Lead PI: Kailai Wang
Federal Fund Allocation (Year 2024-2025): $30,000(UC)+$40,000(UH)
Project Description
Public transportation systems have become increasingly reliant on advanced, interconnected technologies—ranging from wirelessly linked vehicle control and mobile fare payment platforms to onboard Wi-Fi, automatic passenger counters, and traffic-signal preemption—to deliver efficient, user-friendly service. However, each added component expands the system’s attack surface, making buses, light rail, vanpools, and paratransit networks attractive targets for cybercriminals seeking to disrupt operations or harvest sensitive data. A successful breach can lead to service outages that strand commuters, compromise passenger privacy and safety through data leaks or manipulated safety messages, and incur steep financial and legal penalties. Moreover, transit agencies face growing regulatory mandates requiring demonstrable cybersecurity compliance and resilience planning. By investing in robust authentication, continuous monitoring, incident response capabilities, and system hardening, agencies not only safeguard against unauthorized access and minimize downtime but also build the public’s confidence that personal information and physical safety are being protected—an foundation for sustained ridership and the evolution of connected and automated mobility.

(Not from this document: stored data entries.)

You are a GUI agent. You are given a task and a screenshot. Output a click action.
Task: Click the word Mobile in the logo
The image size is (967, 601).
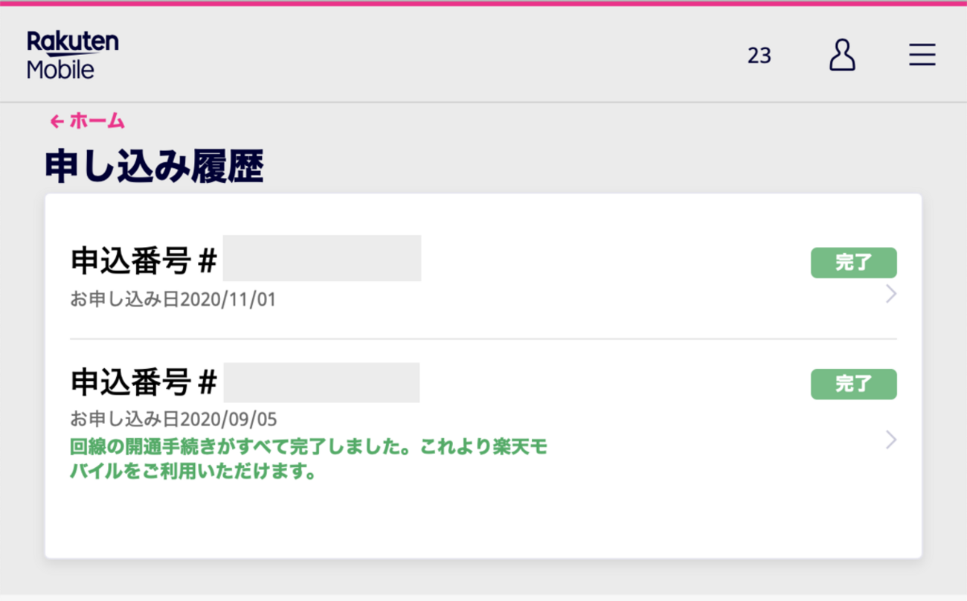[x=60, y=70]
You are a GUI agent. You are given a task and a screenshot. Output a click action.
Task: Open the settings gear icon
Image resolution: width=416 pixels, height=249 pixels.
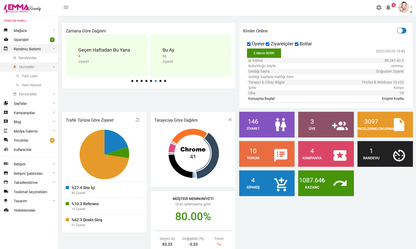[379, 8]
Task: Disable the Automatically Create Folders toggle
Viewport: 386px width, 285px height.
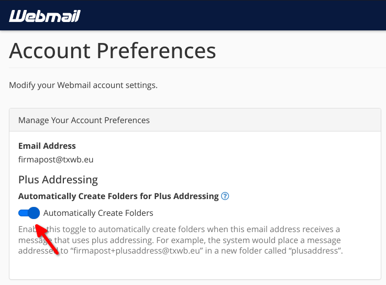Action: pyautogui.click(x=29, y=213)
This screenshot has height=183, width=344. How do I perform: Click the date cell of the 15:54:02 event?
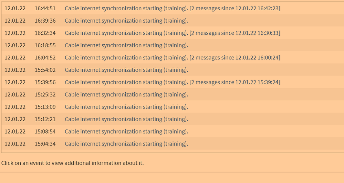tap(15, 70)
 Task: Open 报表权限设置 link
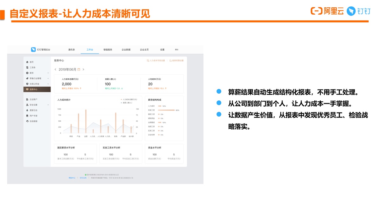(177, 61)
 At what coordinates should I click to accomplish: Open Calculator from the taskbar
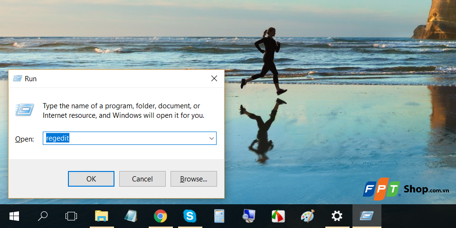click(219, 217)
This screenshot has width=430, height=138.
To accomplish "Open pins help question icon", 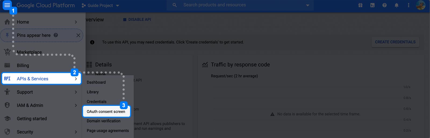I will coord(56,35).
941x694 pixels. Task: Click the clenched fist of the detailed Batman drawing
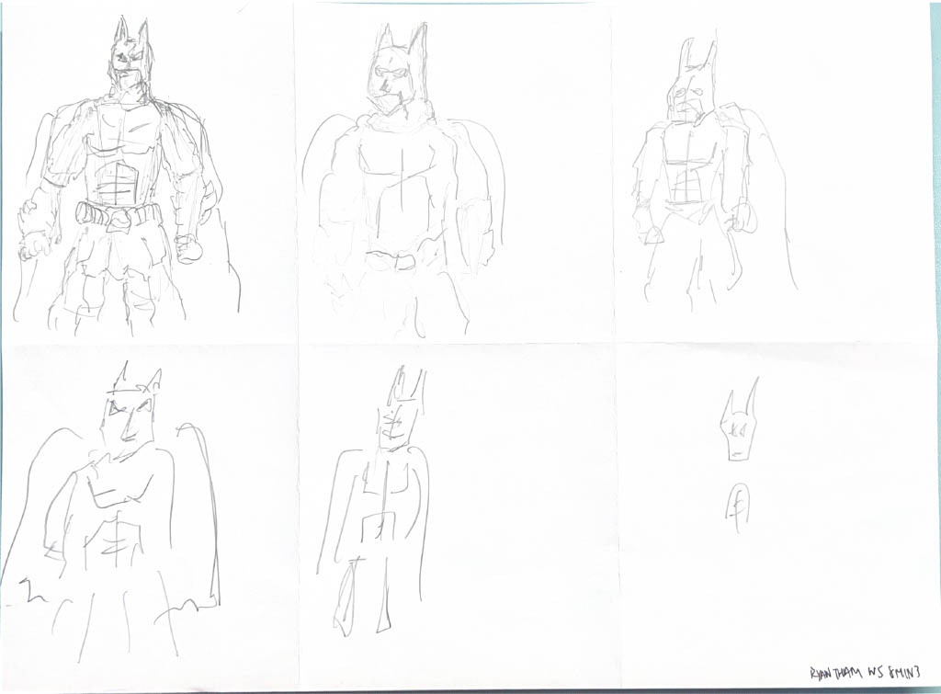pos(188,248)
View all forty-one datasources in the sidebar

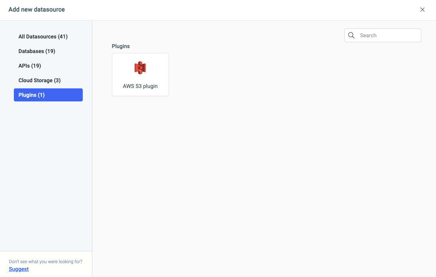(43, 36)
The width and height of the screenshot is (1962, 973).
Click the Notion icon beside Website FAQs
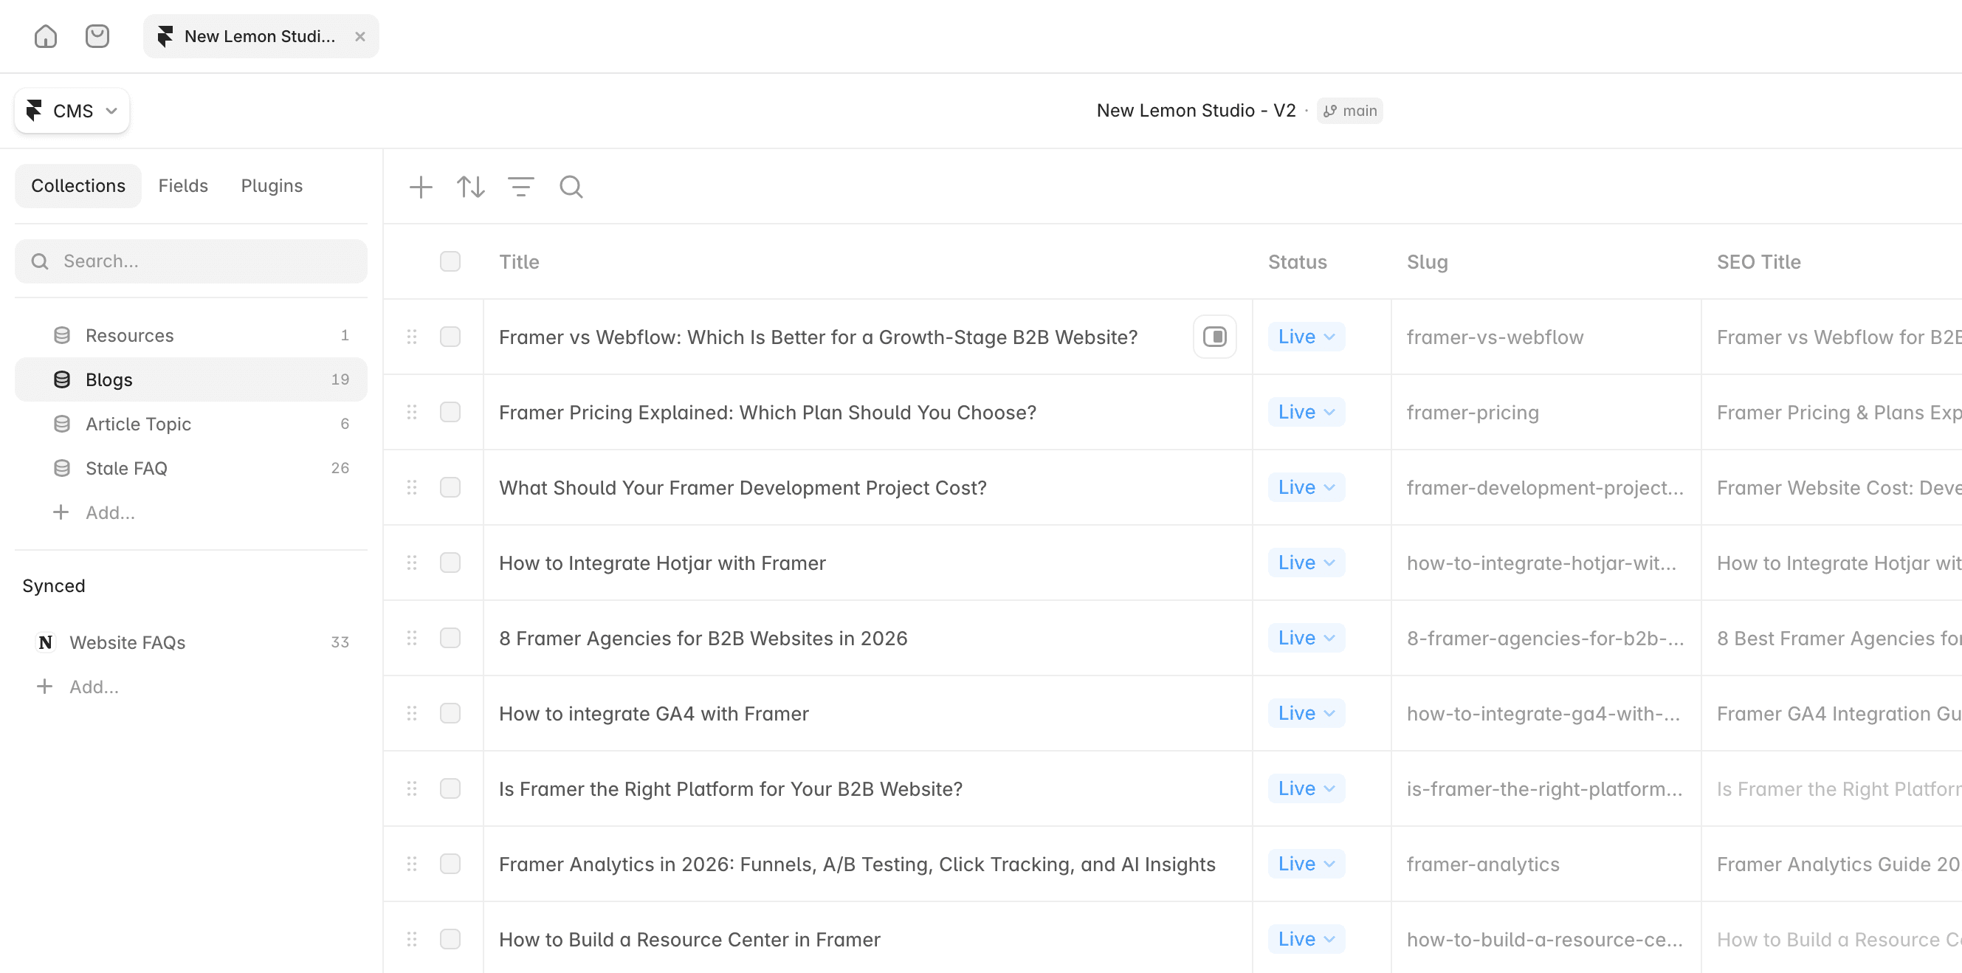(x=46, y=642)
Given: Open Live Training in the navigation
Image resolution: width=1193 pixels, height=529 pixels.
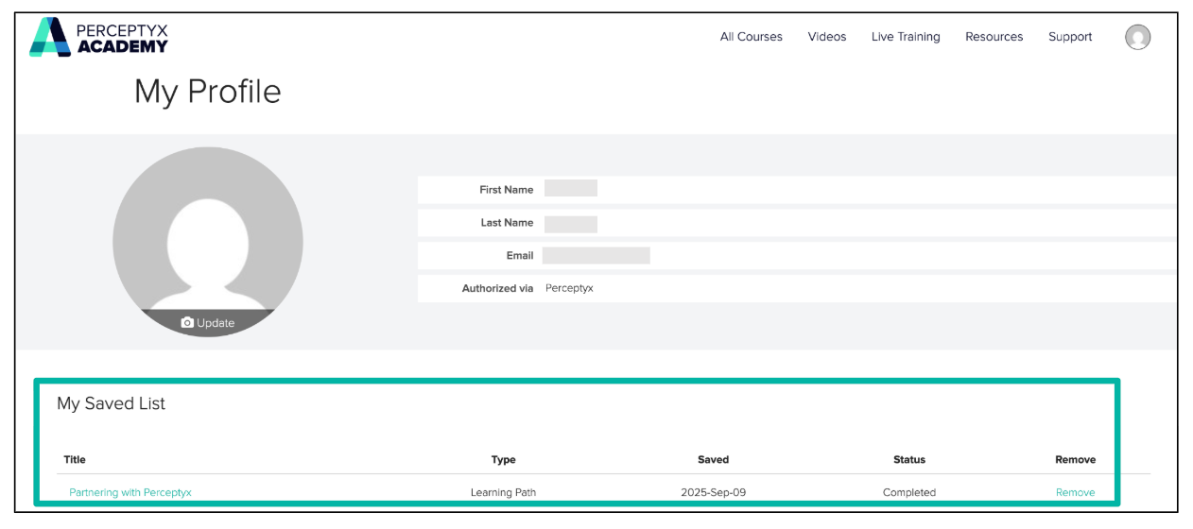Looking at the screenshot, I should click(x=906, y=37).
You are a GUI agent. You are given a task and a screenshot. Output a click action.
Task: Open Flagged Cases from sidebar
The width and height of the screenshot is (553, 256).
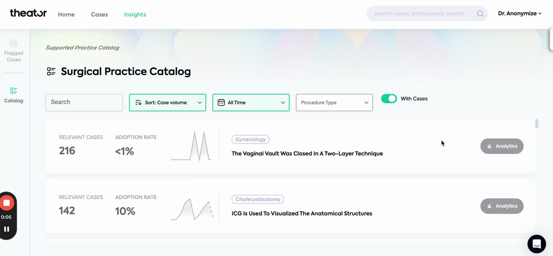pyautogui.click(x=13, y=50)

Recognizing the complexity of this mission, our team has devised the proposed project to achieve our shortterm goal, a first step towards realizing our long-term vision. This project will focus on the practical experiences of public transit agencies: 1) the integration of emerging technologies in public transit, 2) plans for deploying CAVs, 3) existing data storage and security strategies, and 4) real and perceived risks of security breaches. The decision to initially focus on public transit agencies is intentional, driven by research indicating a growing reliance on modern technologies within these organizations. By prioritizing the technical aspects and vulnerabilities of current transit technologies, this research shall address the need for robust cybersecurity measures in the face of potential threats, ensuring the security and reliability of operations, infrastructure, and passenger information.
Our project’s objectives are: (1) capturing information about technologies deployed and being considered by a wide range of public transit agencies in different geographical regions with different levels of economic development; (2) adopting a suite of AI techniques and third-party data to understand the factors associated with the experiences of public transit agencies; (3) identify and mitigate transit cybersecurity risks and to facilitate ongoing cybersecurity information exchange among transit agencies, their vendors, and cybersecurity researchers.